Showing posts with label diagram. Show all posts
Showing posts with label diagram. Show all posts

23 February 2011

Creating a custom shape for DIA: my notebook.


In the this post, I'll describe how to create a custom shape for DIA, a diagram creation program.
  • The logo of the NCBI (149x183) was downloaded from commons.wikimedia.org.
  • Inkscape was used to transform this picture to a vectorial drawing (SVG).
  • In ${HOME}/.dia/sheet, I wrote the following sheet describing the package Bio and containing one object named "Bio - NCBI"
    <?xml version="1.0" encoding="iso-8859-1"?>
    <sheet xmlns="http://www.lysator.liu.se/~alla/dia/dia-sheet-ns">
    <name>Bio</name>
    <description>Bio</description>
    <contents>
    <object name="Bio - NCBI">
    <description>Shape</description>
    </object>
    </contents>
    </sheet>

  • I moved the icon ncbi.png to ${HOME}/.dia/shapes/ncbi.png,
  • The object "Bio - NCBI" was defined in ${HOME}/.dia/shapes/ncbi.shape.

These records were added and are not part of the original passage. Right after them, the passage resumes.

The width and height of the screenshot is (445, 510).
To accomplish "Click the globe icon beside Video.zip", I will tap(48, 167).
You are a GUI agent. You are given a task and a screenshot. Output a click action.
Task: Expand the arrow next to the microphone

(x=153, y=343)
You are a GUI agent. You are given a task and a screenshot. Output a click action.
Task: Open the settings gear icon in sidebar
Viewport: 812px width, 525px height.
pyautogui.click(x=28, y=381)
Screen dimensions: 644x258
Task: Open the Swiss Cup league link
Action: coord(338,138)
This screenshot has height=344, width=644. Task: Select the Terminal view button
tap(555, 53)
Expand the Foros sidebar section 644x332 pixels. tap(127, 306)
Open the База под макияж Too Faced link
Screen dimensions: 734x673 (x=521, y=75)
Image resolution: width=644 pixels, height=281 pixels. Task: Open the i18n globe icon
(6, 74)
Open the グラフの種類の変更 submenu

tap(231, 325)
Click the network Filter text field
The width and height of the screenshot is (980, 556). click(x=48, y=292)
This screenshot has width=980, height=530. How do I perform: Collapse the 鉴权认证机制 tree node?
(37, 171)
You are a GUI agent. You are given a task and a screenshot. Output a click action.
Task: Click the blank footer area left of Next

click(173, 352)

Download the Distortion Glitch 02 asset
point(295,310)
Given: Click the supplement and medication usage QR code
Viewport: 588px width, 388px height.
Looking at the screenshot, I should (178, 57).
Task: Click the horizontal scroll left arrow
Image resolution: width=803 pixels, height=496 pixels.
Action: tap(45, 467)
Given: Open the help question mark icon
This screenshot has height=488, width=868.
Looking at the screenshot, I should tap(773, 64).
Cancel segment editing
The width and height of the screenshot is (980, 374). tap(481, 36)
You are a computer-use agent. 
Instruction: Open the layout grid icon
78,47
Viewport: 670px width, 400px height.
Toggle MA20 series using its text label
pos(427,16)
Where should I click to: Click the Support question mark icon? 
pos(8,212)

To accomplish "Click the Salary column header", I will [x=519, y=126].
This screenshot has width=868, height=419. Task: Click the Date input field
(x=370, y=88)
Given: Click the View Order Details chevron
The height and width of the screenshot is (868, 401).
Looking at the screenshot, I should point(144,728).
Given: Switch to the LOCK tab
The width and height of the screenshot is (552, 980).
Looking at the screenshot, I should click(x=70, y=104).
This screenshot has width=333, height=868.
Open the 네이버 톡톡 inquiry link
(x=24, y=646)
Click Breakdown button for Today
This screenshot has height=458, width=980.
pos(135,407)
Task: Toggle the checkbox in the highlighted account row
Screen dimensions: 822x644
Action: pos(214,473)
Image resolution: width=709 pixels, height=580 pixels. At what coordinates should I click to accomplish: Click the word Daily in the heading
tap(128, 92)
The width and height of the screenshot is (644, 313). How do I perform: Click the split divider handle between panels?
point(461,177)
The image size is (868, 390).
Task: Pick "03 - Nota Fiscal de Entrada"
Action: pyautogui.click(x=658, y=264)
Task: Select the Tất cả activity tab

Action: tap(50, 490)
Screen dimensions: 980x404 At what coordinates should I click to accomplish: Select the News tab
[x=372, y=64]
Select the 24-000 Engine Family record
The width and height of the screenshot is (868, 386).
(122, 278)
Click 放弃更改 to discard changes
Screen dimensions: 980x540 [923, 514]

This object contains the SVG drawing and defines 8 points for connecting the objects.
    <?xml version="1.0" encoding="UTF-8" ?>
    <shape xmlns="http://www.daa.com.au/~james/dia-shape-ns" xmlns:svg="http://www.w3.org/2000/svg">
    <name>Bio - NCBI</name>
    <description>NCBI</description>
    <icon>ncbi.png</icon>
    <connections>
    <point x="0" y="0"/>
    <point x="149" y="0"/>
    <point x="149" y="183"/>
    <point x="0" y="183"/>
    <point x="0" y="91"/>
    <point x="149" y="91"/>
    <point x="74" y="0"/>
    <point x="74" y="183"/>
    </connections>
    <aspectratio type="fixed"/>
    <textbox x1="0" y1="0" x2="149" y2="183"/>
    <svg:svg version="1.0" width="149" height="183" style="stroke-width:0.1;">
    <svg:rect x="0" y="0" width="149" height="183" fill="#326598" stroke="black"/>
    <svg:path fill-rule="nonzero"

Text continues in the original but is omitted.